India is moving to expand its planned incentive for rare earth permanent magnet manufacturing to ₹73.5 billion, (C$1.1 billion), to accelerate domestic capacity and cut exposure to concentrated global supply chains.

The emerging scheme follows months of design work and industry consultations triggered by springtime supply shocks, with the Ministry of Heavy Industries advancing a magnets programme after export restrictions tightened the market.

A detailed framework reported in early October points to a significantly larger outlay than first floated earlier this year. The aim is to build scale fast and narrow the persistent cost gap with imports.

Scheme Details and Production Targets

According to draft features disclosed in October, the government plans to support five integrated plants and target up to 6,000 tonnes a year of sintered NdFeB magnets by 2030, combining a sales linked incentive with a 15 percent capital subsidy and a two-year gestation period for new units.

The package also recognises that most specialised machinery must be sourced from outside China at higher prices, which is why the capital component is prominent in the design. Estimates for current domestic demand are around 4,010 tonnes, nearly doubling by decade end, which frames the scale decision. By raising the ceiling to C$1.1 billion, authorities are signalling intent to build a full manufacturing chain rather than a pilot footprint.

Policy Anchors and Supply Risk

The incentive push sits inside a broader National Critical Minerals Mission that the cabinet approved in January with a seven year horizon and a mix of budgetary and public sector investment. “National Critical Minerals Mission aims to reduce import dependence, strengthen domestic value chains and support India’s Net Zero by 2070 goal,” the prime minister said.

This policy anchor matters because magnets are only as secure as the upstream oxides and metal powders that feed them. The risk case is well documented. “China’s dominance is even greater in the separation and refining stages, representing about 91 percent of global production,” the International Energy Agency noted. India’s scheme therefore marries incentives for end products with efforts to firm up raw material flows, a necessary pairing for bankable projects.

Phasing From Draft To Execution

New Delhi’s initial magnet incentive discussions surfaced in June as officials assessed the impact of Chinese export curbs and canvassed industry on cost structures.

Those deliberations contemplated production based support and tariff relief on equipment, indicating early recognition that both opex and capex levers would be needed to localise a technology heavy value chain, as reflected in the government consultations reported at the time by Reuters.

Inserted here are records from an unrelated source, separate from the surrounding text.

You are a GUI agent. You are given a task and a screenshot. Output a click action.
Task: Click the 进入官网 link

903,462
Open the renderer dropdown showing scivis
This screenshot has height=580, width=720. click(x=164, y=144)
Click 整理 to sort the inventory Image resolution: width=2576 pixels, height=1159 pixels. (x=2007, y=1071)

The subsequent expansion suggests a pivot from a modest pilot to a programmatic build out. It also implies that evaluation criteria will need to prioritise integrated flows from oxide to finished magnets, not just final assembly.

Delivery Risks and Partnerships

Execution still faces materials, technology, and offtake risks that will need to be mitigated in procurement and financing documents. Indian state owned IREL has already explored technology partnerships with firms in Japan and South Korea to accelerate qualification and learning curves for commercial production. This approach is consistent with closing the experience gap in powder making and sintering that remains concentrated overseas.

Private suppliers are also repositioning. Sona Comstar, a large automotive driveline player, has indicated plans to localise magnets, aligning corporate investment with the nascent incentive regime and preparing to shift from pure import dependence, according to company statements covered in June. If tender design, raw material contracting, and export control compliance move in step, the larger envelope can pull through bankable projects rather than scatter smaller subsidies that do not change the economics.